Sin embargo, las encuestas deben leerse con rigor. Son fotografías parciales, sujetas a márgenes de error y a cambios propios de un electorado volátil. Convertirlas en pronóstico definitivo distorsiona el debate y reduce la deliberación democrática. Más aún cuando el escenario presenta varios nombres con opción real de competir: Cepeda, De la Espriella y Paloma Valencia, cuyos posicionamientos han variado según la medición y el momento político.

En este contexto, adquiere especial relevancia la participación abierta del presidente Gustavo Petro en favor de la candidatura de Iván Cepeda. No se trata de un asunto menor ni de simple controversia política: es un posible quebrantamiento del marco constitucional y legal que regula la intervención de los servidores públicos en procesos electorales.

El artículo 127 de la Constitución Política es claro: a los servidores públicos les está prohibido participar en las actividades de los partidos y movimientos políticos y en las controversias políticas, salvo el ejercicio del derecho al voto. Si bien la norma admite desarrollos jurisprudenciales, el principio rector es inequívoco: quien ejerce función pública debe garantizar imparcialidad frente a la contienda.
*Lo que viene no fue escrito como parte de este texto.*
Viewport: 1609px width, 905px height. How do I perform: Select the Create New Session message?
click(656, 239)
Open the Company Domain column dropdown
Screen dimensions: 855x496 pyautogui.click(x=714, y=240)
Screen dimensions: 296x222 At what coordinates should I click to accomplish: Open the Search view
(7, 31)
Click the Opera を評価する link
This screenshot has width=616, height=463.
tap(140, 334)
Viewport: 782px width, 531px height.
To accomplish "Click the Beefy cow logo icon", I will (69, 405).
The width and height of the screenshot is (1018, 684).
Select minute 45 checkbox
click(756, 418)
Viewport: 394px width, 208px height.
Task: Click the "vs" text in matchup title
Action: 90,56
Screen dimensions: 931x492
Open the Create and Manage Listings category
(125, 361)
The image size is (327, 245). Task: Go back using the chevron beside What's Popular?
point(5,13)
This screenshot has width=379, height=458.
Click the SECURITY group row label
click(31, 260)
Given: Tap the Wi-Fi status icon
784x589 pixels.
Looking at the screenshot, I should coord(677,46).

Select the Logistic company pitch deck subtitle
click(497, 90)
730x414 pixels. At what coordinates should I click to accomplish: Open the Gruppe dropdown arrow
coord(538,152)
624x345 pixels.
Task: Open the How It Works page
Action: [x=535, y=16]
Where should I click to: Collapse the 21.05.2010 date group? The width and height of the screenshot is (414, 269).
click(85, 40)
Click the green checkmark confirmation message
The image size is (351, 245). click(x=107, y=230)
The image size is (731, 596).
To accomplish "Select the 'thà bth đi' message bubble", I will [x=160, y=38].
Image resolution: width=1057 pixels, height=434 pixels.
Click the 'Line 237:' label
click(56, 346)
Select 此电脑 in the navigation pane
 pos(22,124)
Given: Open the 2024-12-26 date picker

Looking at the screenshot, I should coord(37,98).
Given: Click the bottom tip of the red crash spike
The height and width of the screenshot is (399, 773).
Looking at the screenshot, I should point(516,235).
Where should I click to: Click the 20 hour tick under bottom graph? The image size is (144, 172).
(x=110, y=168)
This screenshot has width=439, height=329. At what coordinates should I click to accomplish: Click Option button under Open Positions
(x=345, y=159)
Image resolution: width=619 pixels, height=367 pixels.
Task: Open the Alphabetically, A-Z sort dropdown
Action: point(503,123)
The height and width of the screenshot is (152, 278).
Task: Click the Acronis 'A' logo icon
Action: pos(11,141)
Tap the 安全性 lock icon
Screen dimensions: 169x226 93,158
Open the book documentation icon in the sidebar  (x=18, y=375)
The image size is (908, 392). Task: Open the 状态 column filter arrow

A ello se suma la Ley 996 de 2005 -Ley de Garantías Electorales-, cuyo propósito es evitar el uso del poder público en favor de determinadas candidaturas. Aunque su aplicación se intensifica en periodos preelectorales formales, su finalidad es permanente: asegurar condiciones de equidad en la competencia.

Desde esta perspectiva, la intervención directa del Presidente en respaldo a un candidato introduce un desequilibrio evidente. Es que no es una opinión aislada, es la voz del jefe de Estado, con capacidad real de incidir en la agenda pública y en la percepción ciudadana. La investidura impone límites, no privilegios.

En cuanto al escenario de primera vuelta, todo indica que la fragmentación será determinante. Ninguna candidatura parece, por ahora, en capacidad de consolidar una mayoría absoluta. Esto convierte esta etapa en un proceso de clasificación, donde el objetivo es asegurar un lugar en la segunda ronda. Las encuestas, en este punto, influyen en la concentración del voto y en la viabilidad de las aspiraciones adhesiones y retiros estratégicos resulten determinantes en la recta final.

La segunda vuelta redefine el mapa político. Las candidaturas que no avanzan se convierten en fuerzas de negociación, y el debate deja de ser individual para volverse coalicional. Es el momento en que se moderan posiciones, se construyen acuerdos y se consolidan mayorías.

En ese escenario, la intervención del gobierno en ejercicio adquiere mayor sensibilidad. La frontera entre orientación política y desequilibrio institucional se vuelve más estrecha. Por ello, el respeto a las reglas no es una formalidad: es una condición de legitimidad que todos esperamos.

Colombia enfrenta una contienda donde no solo está en juego quién gobierna, sino cómo se compite. Las encuestas orientan, pero no deciden. El poder influye, pero no puede sustituir la voluntad popular.